**ASSIGNED TASK**. What you print must match the data line for line.
┌──
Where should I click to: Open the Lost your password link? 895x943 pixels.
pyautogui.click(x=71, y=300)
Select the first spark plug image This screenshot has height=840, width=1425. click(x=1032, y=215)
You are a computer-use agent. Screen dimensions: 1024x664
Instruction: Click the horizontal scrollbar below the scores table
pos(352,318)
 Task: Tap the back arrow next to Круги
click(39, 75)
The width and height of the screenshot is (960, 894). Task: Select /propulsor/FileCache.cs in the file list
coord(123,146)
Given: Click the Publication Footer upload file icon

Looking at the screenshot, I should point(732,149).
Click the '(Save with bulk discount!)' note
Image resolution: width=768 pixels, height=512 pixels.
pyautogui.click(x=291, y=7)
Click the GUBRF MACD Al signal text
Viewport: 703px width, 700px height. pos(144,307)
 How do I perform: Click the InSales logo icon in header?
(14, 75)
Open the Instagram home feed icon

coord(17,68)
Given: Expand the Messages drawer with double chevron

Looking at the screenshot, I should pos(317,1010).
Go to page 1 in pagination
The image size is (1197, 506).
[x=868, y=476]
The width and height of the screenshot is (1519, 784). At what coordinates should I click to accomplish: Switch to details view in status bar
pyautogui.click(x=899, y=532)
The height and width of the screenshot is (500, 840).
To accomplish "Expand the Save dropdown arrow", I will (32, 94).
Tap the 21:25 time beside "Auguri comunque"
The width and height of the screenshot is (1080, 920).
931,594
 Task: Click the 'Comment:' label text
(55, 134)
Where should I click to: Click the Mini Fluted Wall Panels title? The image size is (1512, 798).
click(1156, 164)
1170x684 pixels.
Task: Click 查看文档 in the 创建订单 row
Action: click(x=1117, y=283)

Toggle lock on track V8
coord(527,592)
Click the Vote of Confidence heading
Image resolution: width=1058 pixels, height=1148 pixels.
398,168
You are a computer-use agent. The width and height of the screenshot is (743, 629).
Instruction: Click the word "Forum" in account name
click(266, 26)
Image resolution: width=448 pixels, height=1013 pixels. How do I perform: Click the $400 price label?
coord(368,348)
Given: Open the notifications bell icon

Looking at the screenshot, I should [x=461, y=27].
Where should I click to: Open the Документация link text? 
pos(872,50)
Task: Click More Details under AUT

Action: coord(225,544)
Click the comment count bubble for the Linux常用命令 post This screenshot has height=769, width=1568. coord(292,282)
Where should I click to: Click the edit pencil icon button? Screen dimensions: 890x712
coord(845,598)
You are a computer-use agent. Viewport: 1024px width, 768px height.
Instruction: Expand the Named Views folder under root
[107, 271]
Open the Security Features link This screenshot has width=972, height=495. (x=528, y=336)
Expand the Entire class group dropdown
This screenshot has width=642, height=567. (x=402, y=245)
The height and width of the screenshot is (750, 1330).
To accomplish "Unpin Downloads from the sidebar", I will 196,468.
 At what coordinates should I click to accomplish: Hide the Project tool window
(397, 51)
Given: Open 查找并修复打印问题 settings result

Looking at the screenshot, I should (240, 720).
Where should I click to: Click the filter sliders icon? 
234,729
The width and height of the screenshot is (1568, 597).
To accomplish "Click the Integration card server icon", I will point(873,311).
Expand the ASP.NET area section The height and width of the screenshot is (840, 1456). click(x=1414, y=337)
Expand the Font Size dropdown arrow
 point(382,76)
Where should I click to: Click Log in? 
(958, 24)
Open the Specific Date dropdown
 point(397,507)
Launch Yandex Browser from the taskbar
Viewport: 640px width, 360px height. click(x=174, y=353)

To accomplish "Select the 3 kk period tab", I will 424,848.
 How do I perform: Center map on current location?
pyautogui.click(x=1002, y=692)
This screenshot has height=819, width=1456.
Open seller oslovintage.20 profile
└──
**SOLVED PROBLEM**.
Where should I click to: Open the Lost your password link? 895x943 pixels.
pyautogui.click(x=71, y=300)
Select the first spark plug image This screenshot has height=840, width=1425. click(x=1032, y=215)
You are a computer-use agent. Screen dimensions: 1024x664
Instruction: Click the horizontal scrollbar below the scores table
pos(352,318)
 Task: Tap the back arrow next to Круги
click(39, 75)
The width and height of the screenshot is (960, 894). Task: Select /propulsor/FileCache.cs in the file list
coord(123,146)
Given: Click the Publication Footer upload file icon

Looking at the screenshot, I should point(732,149).
Click the '(Save with bulk discount!)' note
Image resolution: width=768 pixels, height=512 pixels.
pyautogui.click(x=291, y=7)
Click the GUBRF MACD Al signal text
Viewport: 703px width, 700px height. pos(144,307)
 How do I perform: Click the InSales logo icon in header?
(14, 75)
Open the Instagram home feed icon

coord(17,68)
Given: Expand the Messages drawer with double chevron

Looking at the screenshot, I should pos(317,1010).
Go to page 1 in pagination
The image size is (1197, 506).
[x=868, y=476]
The width and height of the screenshot is (1519, 784). At what coordinates should I click to accomplish: Switch to details view in status bar
pyautogui.click(x=899, y=532)
The height and width of the screenshot is (500, 840).
To accomplish "Expand the Save dropdown arrow", I will (32, 94).
Tap the 21:25 time beside "Auguri comunque"
The width and height of the screenshot is (1080, 920).
931,594
 Task: Click the 'Comment:' label text
(55, 134)
Where should I click to: Click the Mini Fluted Wall Panels title? The image size is (1512, 798).
click(1156, 164)
1170x684 pixels.
Task: Click 查看文档 in the 创建订单 row
Action: click(x=1117, y=283)

Toggle lock on track V8
coord(527,592)
Click the Vote of Confidence heading
Image resolution: width=1058 pixels, height=1148 pixels.
398,168
You are a computer-use agent. The width and height of the screenshot is (743, 629).
Instruction: Click the word "Forum" in account name
click(266, 26)
Image resolution: width=448 pixels, height=1013 pixels. How do I perform: Click the $400 price label?
coord(368,348)
Given: Open the notifications bell icon

Looking at the screenshot, I should [x=461, y=27].
Where should I click to: Open the Документация link text? 
pos(872,50)
Task: Click More Details under AUT

Action: coord(225,544)
Click the comment count bubble for the Linux常用命令 post This screenshot has height=769, width=1568. coord(292,282)
Where should I click to: Click the edit pencil icon button? Screen dimensions: 890x712
coord(845,598)
You are a computer-use agent. Viewport: 1024px width, 768px height.
Instruction: Expand the Named Views folder under root
[107, 271]
Open the Security Features link This screenshot has width=972, height=495. (x=528, y=336)
Expand the Entire class group dropdown
This screenshot has width=642, height=567. (x=402, y=245)
The height and width of the screenshot is (750, 1330).
To accomplish "Unpin Downloads from the sidebar", I will 196,468.
 At what coordinates should I click to accomplish: Hide the Project tool window
(397, 51)
Given: Open 查找并修复打印问题 settings result

Looking at the screenshot, I should (240, 720).
Where should I click to: Click the filter sliders icon? 
234,729
The width and height of the screenshot is (1568, 597).
To accomplish "Click the Integration card server icon", I will point(873,311).
Expand the ASP.NET area section The height and width of the screenshot is (840, 1456). click(x=1414, y=337)
Expand the Font Size dropdown arrow
 point(382,76)
Where should I click to: Click Log in? 
(958, 24)
Open the Specific Date dropdown
 point(397,507)
Launch Yandex Browser from the taskbar
Viewport: 640px width, 360px height. click(x=174, y=353)

To accomplish "Select the 3 kk period tab", I will 424,848.
 How do I perform: Center map on current location?
pyautogui.click(x=1002, y=692)
This screenshot has height=819, width=1456.
Open seller oslovintage.20 profile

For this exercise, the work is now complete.